Task description >>
Find the line with "Read more (600, 1269)". Transcribe it and each later line of the data exactly, up to and including the last.

Exercise inputs >>
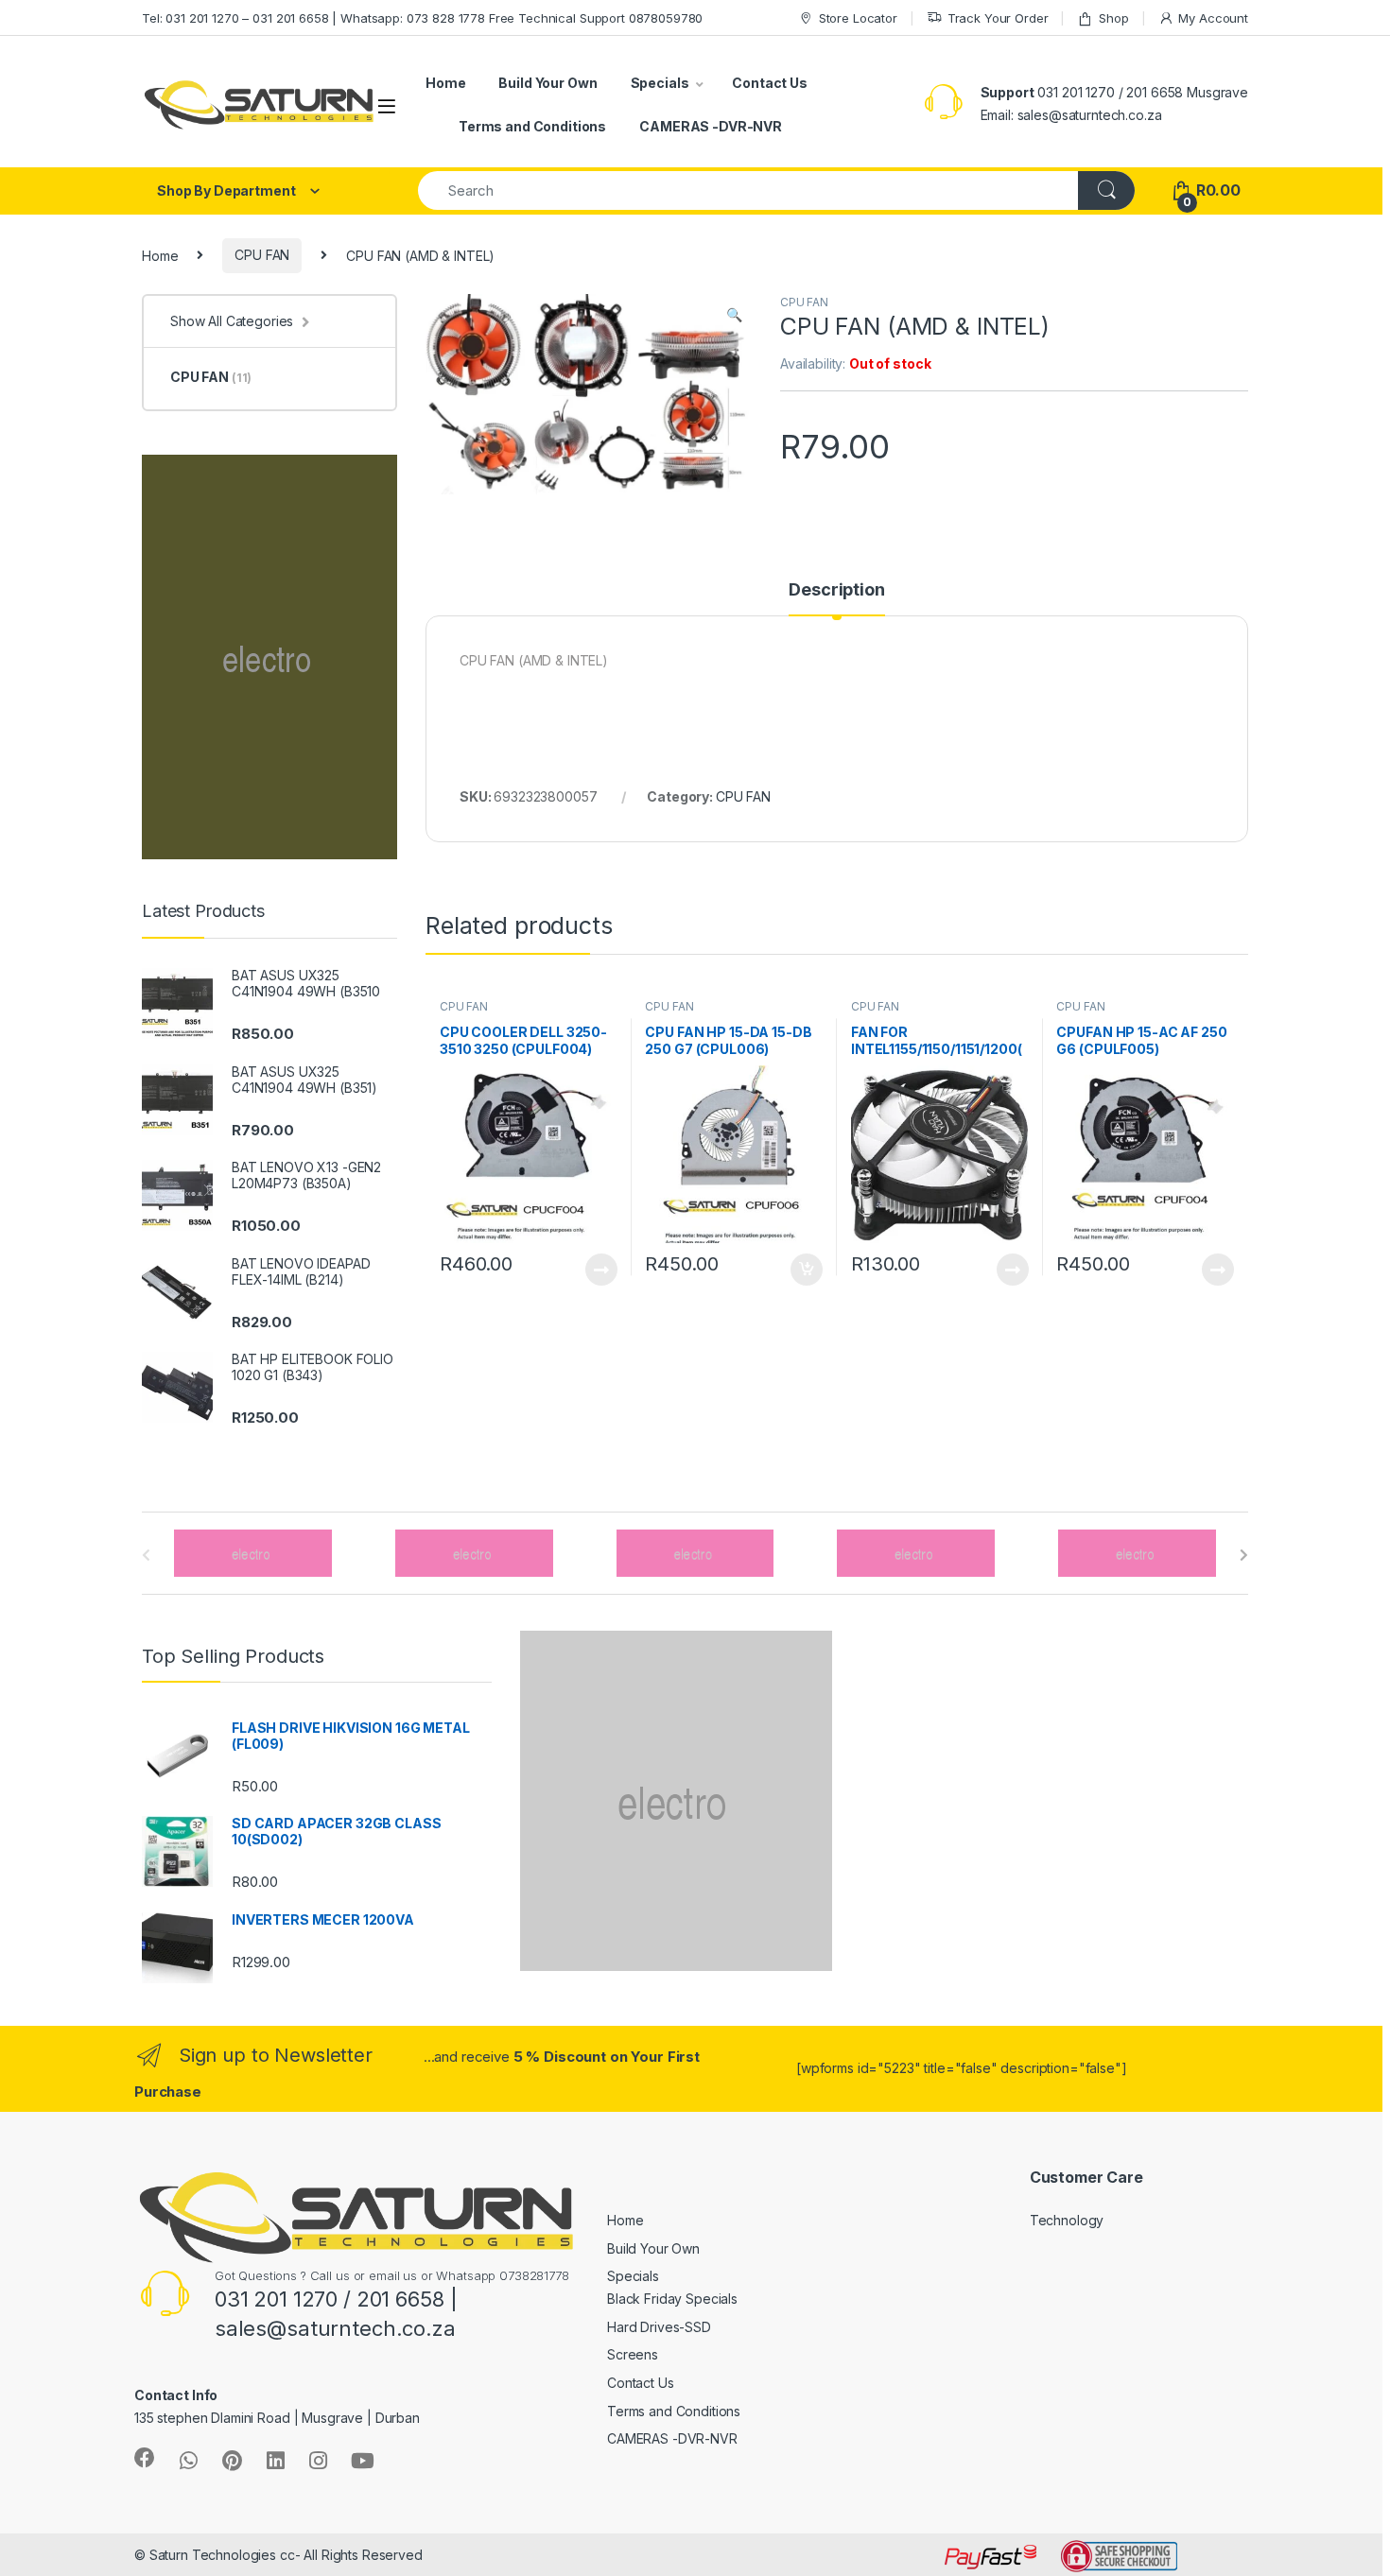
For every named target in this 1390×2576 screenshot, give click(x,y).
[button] (734, 314)
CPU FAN (262, 255)
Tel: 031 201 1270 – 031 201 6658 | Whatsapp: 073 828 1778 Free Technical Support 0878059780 (422, 18)
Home (445, 83)
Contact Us (770, 83)
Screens (632, 2354)
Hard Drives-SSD (659, 2327)
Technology (1067, 2220)
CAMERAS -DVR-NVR (710, 126)
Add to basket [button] (802, 1269)
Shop (1113, 18)
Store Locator (858, 18)
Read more (600, 1269)
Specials (660, 83)
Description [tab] (836, 590)
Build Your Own (547, 83)
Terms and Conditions (532, 126)
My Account (1213, 18)
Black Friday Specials (672, 2299)
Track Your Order (998, 18)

Exercise output >>
Read more (600, 1269)
Specials (660, 83)
Description [tab] (836, 590)
Build Your Own (547, 83)
Terms and Conditions (532, 126)
My Account (1213, 18)
Black Friday Specials (672, 2299)
Track Your Order (998, 18)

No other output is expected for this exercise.